What I treasure is seeing my Mom doing what I used to do on Mother’s Day: remembering her mom, making her something, worrying that it wouldn’t be enough, even though that never happened because how could it? I had brought back from Mom’s house a set of swan salt and pepper shakers that was the first Mother’s Day gift that I had ever bought for my Mom. The metal is tarnished on them, I had to super glue one of the goose’s heads back on. But my Mom still had them. 35 years later. Because they were special enough.

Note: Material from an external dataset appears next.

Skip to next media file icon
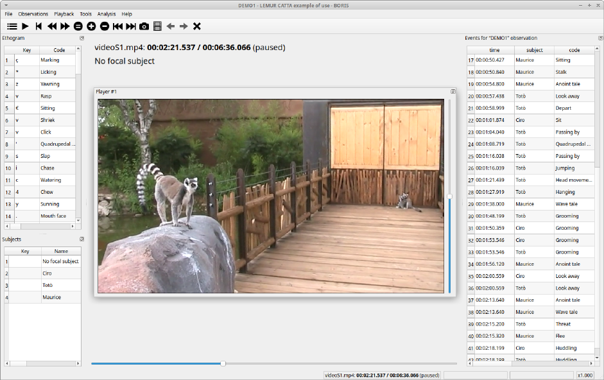 (131, 26)
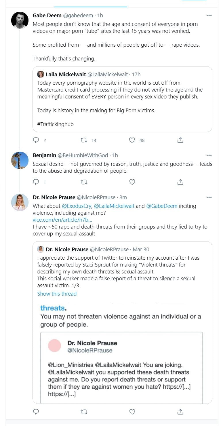Like Dr. Nicole Prause's tweet

[132, 412]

I’m certainly not special in today being the first Mother’s Day without a mother. I’m not even special in my own family. Today’s the same for my sister, and for my brother. Both Mom and Dad had the same day, back in 2007. There’s a far-too-high number of people in the world on this day, in 2021, having their first Mother’s Day without a mother. Some of them are people that I know, that I care about. And over the years, even more people that I know have had the same. So much suffering. So much pain. I’m not special. I know this to be true.
So that’s why I’m thinking of Mother’s Day of 2007, if I acknowledged the pain that my Mom and my Dad must have had that day, all of my aunts and uncles, all feeling the same way as I am today. And am I acknowledging the pain that so many other people are feeling right now, in the present? Not even just those who are experiencing this for the first time, but have been for years? Friends and family who have lost their mothers, have lost their children, have strained relations with their mothers, have chosen not to become mothers, or have yearned to be mothers. My pain is fresh, but theirs is not. It’s all still real.
And that’s what fills my days and my nights, the constant wondering if I did enough, if I’ve done enough, if I ever was enough. Like Mom did before me. And if she was here right now, I know what she would say because I can hear her saying it to me:
Rik, enough.
At some point, we have to put ourselves at peace and let go of these thoughts and let go of the guilt and let go of the pain because it’s not letting go of the people that we love. At some point, we just have to say enough and to be enough. So that’s what I’m giving to my Mom this year. Something my sister told to me last week was that if Mom knew what I was doing to myself, that she would be calling her trying to figure out how to make me stop. So what I want for her is to be at peace, so for her I will be at peace. It’s not very much. But I hope she’ll like it.